8 boneless chicken thighs
2 Tbsp oil
3 rashers bacon, chopped
100g mushrooms, sliced
1 onion, chopped
1 clove garlic, crushed
2 Tbsp Edmonds standard flour
1 cup liquid chicken stock
¼ tsp mixed herbs
½ cup milk
½ tsp salt
1 cup canned corn kernels, drained
1 sheet Edmonds flaky puff pastry
1 egg yolk
1. Remove skin from chicken. Cut flesh into 2.5 cm cubes.
2. Heat oil in a large saucepan. Add bacon, mushrooms, onion and garlic. Cook until onion is clear. Stir in flour and cook until frothy.
3. Gradually add stock and bring to the boil. Add chicken, herbs, milk, salt and pepper to taste. Reduce heat and cook gently for 20 minutes or until juices run clear when tested, stirring occasionally. Stir in corn. Remove from heat and allow to cool.
4. Preheat the oven to 220˚C. Pour chicken mixture into a 20cm pie dish. Brush edge of dish with water.

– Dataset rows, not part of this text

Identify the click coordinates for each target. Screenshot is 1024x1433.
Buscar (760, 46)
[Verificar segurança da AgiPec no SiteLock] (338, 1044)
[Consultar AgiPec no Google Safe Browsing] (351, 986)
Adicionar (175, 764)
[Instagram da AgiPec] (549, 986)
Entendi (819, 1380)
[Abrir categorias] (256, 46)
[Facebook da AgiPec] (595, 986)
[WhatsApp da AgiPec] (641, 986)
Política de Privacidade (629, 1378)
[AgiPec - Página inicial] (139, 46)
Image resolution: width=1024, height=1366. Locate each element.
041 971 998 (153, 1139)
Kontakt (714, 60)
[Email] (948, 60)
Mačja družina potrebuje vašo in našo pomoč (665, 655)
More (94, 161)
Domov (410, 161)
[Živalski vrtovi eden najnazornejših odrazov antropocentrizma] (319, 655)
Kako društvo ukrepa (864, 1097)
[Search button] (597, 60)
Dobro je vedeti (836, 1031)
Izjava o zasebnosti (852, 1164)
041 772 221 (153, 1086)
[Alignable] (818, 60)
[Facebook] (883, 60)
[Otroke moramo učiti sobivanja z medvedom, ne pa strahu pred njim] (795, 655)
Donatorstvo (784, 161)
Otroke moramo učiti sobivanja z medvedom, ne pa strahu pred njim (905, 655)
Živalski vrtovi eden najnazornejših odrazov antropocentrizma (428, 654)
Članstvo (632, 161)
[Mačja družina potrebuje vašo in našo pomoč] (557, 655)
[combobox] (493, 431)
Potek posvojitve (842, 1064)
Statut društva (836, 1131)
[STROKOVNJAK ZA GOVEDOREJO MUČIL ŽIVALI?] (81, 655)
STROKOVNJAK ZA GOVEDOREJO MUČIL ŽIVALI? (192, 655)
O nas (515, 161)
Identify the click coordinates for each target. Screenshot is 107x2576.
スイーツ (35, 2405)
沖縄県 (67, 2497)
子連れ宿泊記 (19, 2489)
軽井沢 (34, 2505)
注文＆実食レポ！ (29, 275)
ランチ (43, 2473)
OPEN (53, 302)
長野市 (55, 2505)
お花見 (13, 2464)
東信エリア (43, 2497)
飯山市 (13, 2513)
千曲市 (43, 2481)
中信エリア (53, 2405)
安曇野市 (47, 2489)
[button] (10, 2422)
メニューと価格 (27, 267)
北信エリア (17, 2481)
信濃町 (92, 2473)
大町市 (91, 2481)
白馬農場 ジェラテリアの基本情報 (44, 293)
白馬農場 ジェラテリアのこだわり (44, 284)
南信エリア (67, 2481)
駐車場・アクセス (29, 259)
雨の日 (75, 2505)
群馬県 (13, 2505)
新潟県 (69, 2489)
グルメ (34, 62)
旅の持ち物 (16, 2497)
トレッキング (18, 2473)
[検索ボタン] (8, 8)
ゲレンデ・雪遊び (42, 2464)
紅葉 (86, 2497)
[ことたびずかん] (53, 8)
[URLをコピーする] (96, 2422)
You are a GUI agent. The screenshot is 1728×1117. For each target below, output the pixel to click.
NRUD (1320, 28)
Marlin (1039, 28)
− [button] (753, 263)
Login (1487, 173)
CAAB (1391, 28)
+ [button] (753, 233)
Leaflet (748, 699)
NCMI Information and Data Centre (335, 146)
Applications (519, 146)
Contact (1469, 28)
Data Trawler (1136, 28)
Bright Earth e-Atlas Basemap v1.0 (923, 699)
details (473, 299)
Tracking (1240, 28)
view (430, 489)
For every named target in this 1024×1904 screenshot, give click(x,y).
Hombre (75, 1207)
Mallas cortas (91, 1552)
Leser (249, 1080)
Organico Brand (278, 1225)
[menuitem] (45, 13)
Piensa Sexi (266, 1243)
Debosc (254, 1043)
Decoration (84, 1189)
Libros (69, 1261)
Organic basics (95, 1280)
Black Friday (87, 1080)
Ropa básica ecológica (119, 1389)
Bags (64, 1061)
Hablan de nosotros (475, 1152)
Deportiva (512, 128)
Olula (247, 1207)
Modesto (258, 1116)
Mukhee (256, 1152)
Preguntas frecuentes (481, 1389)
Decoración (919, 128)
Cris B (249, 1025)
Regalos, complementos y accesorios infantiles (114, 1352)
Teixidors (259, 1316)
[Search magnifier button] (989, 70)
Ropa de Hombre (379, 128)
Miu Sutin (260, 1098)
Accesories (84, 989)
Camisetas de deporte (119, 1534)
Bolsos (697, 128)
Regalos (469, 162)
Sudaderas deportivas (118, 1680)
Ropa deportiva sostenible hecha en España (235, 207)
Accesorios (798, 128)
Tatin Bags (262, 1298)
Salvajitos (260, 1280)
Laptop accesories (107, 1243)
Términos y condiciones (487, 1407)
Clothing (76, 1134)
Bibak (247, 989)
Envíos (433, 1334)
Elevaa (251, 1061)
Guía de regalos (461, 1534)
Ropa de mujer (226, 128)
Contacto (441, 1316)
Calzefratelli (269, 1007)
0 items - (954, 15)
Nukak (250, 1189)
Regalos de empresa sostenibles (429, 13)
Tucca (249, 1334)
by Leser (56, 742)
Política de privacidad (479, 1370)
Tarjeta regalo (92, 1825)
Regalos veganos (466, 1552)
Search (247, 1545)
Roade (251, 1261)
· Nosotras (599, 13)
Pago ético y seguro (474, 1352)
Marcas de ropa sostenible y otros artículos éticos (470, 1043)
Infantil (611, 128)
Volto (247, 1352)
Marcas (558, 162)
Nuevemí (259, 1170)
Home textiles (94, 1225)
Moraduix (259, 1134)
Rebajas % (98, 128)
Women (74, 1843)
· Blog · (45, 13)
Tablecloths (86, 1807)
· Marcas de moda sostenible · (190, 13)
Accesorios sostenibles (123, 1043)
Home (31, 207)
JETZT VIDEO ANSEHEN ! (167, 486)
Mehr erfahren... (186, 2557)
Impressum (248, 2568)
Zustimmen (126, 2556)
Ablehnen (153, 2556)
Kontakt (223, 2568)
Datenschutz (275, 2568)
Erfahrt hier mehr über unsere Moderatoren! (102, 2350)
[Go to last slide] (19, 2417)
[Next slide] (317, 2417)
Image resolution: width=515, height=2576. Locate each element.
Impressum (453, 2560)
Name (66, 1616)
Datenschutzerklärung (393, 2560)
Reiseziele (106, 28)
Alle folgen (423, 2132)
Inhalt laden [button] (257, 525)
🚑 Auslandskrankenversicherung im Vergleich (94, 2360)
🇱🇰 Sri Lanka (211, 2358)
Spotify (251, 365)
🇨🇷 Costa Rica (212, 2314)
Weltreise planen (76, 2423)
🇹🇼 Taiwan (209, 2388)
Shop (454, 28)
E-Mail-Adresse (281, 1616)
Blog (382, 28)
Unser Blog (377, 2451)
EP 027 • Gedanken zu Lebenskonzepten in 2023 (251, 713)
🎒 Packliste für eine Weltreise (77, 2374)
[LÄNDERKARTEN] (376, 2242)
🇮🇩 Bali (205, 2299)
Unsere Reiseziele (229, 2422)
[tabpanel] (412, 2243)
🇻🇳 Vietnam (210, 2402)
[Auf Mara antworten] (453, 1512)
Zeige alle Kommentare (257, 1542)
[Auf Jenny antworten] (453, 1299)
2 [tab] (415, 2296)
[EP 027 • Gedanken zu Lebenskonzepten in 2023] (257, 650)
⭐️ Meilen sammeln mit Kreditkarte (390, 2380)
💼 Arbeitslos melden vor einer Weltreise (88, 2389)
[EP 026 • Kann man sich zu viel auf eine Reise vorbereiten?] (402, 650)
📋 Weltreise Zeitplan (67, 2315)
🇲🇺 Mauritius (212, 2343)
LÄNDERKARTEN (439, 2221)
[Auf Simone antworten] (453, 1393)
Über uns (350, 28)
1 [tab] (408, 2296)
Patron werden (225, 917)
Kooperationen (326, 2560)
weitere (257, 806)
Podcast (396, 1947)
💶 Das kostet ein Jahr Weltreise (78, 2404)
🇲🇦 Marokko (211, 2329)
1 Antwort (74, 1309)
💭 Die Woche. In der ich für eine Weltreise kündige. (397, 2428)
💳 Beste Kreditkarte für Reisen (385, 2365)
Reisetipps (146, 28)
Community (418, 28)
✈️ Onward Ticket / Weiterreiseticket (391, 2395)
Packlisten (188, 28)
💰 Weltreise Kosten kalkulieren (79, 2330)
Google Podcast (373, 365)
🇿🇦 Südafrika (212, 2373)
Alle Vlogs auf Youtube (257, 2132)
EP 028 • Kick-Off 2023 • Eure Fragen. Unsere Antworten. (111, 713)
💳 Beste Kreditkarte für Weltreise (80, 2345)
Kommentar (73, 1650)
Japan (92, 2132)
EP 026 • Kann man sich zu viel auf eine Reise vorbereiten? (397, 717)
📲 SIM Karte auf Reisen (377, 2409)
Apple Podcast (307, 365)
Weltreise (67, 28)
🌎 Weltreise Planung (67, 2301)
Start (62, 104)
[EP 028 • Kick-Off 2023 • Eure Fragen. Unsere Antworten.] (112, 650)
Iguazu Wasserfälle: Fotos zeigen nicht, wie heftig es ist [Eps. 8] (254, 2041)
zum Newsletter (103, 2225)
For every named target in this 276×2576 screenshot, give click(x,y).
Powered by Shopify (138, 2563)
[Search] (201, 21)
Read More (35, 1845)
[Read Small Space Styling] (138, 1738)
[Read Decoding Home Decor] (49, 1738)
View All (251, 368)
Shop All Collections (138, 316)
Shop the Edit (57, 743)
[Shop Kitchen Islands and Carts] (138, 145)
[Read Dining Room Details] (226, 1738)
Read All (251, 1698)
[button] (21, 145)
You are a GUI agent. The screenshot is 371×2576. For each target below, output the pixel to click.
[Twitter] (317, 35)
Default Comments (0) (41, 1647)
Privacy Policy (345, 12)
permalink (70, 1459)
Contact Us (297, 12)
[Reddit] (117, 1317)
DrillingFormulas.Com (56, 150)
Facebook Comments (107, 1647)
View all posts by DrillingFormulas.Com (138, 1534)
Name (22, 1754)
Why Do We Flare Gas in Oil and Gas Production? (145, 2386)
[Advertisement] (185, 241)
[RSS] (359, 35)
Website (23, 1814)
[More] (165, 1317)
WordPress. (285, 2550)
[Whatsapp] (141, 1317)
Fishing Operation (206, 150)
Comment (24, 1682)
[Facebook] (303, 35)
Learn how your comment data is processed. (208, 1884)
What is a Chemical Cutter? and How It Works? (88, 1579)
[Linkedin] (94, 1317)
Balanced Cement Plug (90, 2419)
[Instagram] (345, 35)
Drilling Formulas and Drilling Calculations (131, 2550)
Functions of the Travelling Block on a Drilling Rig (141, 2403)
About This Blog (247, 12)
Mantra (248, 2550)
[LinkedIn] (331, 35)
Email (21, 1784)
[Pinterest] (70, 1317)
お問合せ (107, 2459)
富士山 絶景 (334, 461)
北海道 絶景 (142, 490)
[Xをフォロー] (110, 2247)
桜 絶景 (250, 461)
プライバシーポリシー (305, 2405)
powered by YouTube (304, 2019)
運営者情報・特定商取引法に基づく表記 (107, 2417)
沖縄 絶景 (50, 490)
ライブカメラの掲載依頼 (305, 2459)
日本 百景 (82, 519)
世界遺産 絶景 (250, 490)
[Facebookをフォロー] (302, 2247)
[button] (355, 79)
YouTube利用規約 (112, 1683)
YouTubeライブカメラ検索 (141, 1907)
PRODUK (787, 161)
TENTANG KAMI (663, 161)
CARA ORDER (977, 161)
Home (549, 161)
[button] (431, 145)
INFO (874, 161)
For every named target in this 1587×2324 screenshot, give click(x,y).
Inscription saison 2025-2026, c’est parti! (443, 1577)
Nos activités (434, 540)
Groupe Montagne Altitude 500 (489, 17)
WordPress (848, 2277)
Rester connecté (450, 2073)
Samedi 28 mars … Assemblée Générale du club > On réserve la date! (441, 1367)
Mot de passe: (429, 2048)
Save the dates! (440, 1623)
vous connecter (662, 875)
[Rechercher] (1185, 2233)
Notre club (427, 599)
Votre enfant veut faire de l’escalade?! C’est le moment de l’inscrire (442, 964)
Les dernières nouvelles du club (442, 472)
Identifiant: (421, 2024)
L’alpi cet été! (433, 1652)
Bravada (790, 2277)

5. On a lightly floured board cut pastry to a circle large enough to fit top of pie dish. Carefully place pastry over filling. Press edges firmly to seal, then trim. Decorate pie with pastry trimmings if desired. Cut steam holes in centre of pastry top. Brush pastry with egg yolk.
6. Bake for 20 minutes or until pastry is golden and well risen.